MS is the most common disabling neurological condition affecting young adults.
Around 85,000 people in the UK have MS. Gradual paralysis and a range of other nasty symptoms, including eyesight and bladder problems, are the result of damage to the protective sheath surrounding nerve fibres of the central nervous system. For some people, MS is characterised by periods of relapse and remission, while for others it is progressive - a slow, wobbly walk to a wheelchair.
With each fresh attack, which lasted from a few days to several months, I was left with a little more residual disability. Sometimes I would have problems with my eyesight, sometimes with my bladder. Like a car with too many miles on the clock, I never knew what was going to conk out next.

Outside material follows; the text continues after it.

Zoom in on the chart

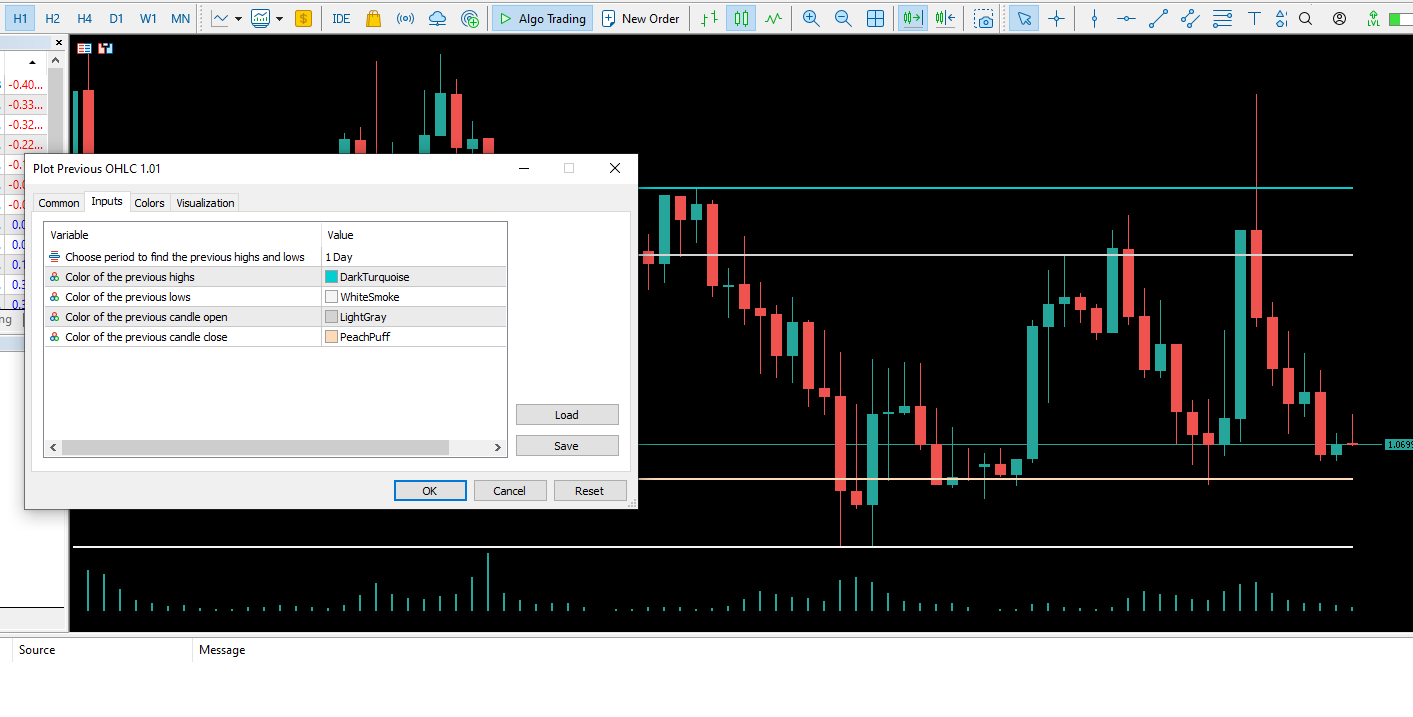tap(811, 17)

Where once I could take stairs two at a time, now I had to hold the banister to pull myself up. My foot started dragging and catching on paving stones. A trip to the shops took on a more literal meaning.
As MS slowly advanced, I adjusted to doing things differently. Over the course of five years, the distance I could walk without using a stick became shorter. Then I needed two crutches to get about, sometimes a wheelchair.

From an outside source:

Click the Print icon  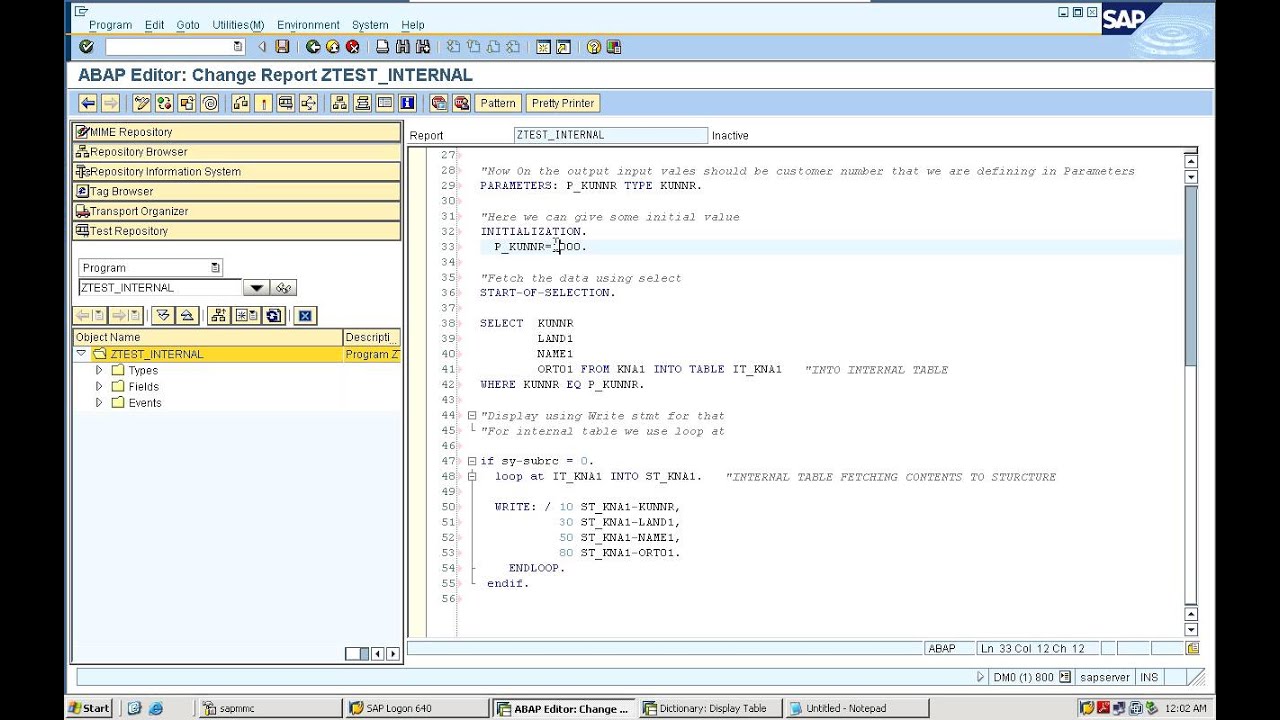click(382, 47)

But despite all that, I felt in pretty good shape and continued to work full time as a civil servant.
Certainly, I could not do the high hurdles or limbo dance anymore, but at the age of 39, I felt content to leave my partying days behind me. It was not until we had children that I realised quite how much I missed being physically active.

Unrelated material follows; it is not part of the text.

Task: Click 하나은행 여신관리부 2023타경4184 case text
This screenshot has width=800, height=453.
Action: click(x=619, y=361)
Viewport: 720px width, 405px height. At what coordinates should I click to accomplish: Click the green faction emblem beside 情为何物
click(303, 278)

Although we both knew I had MS before we decided to try to have children, it didn't really seem an issue. The key consideration for us was whether MS could be inherited. Our GP put our minds at rest. MS was not genetic, he said. There may be a slightly increased chance of the children developing the disease, but the risk was very, very small.
The more immediate concern might be getting pregnant in the first place, the doctor suggested. It wasn't only fingers and toes that can experience paralysis. But I was confident that it shouldn't be a problem, providing my wife didn't play too hard to get and insist on being chased up the stairs and round the bedroom.
Five years on and we have Tim, four, and one-year-old Alice. It is fantastic being a father, but physically tough. The nappy changing, cooking, feeding, bathing and driving exhaust me - and for the most part I am just watching.
When we go to the park to feed the ducks, I push the pram. I always push the pram, as it is the only way I can walk a short distance. I never go out alone with Tim in case he runs off and I can't chase after him.
My eldest is beginning to suspect I am not quite like other dads. Information is on a need to know basis, and we have decided they will not really need to know details for some years yet. Daddy keeps them entertained by falling over and spilling things. If I don't hurt myself, it's not a big deal. The trick is to make it all matter of fact.
But that does not stop the questions. "Why are you wobbly? Why do you use a stick and wheelchair?" I explain my legs don't work sometimes as well as they should. And then it's swiftly on to the next thing.
Naturally, I want to protect my children and shield them from my MS. But I can't hide or cure the disease and we were never going to grant MS the status of becoming a big family secret. By not talking about something, you empower it and it becomes more threatening precisely because it is hushed up. The children would be vulnerable.
Their unspoken fears might include my premature death from MS or indeed their own deaths. MS is a very inclusive condition. Everyone in the family is affected.
As the disease has remorselessly strengthened its grip and I have slowly lost mine, I have had to make adjustments. I realised early on that I could not walk around with a baby in my arms, so I bum shuffle my way down the stairs and play with the children on the floor. I drive an automatic car with hand-controls and have temporarily mothballed my squash racket and rollerblades.
My four-year-old scolded me yesterday for being slow. "What do you mean?" I said with a theatrical raised eyebrow. "I am not so much slow, as very careful."
Without a hint of malice or anger he walked a couple of steps forward with his arms out, mimicking my gait - a cross between The Mummy and a Teletubby. My throat tightened. His impersonation was terribly cruel because it was astutely accurate.
Whatever the future holds, I know it is going to take many bedtime stories about the tortoise and the hare for him to begin to understand.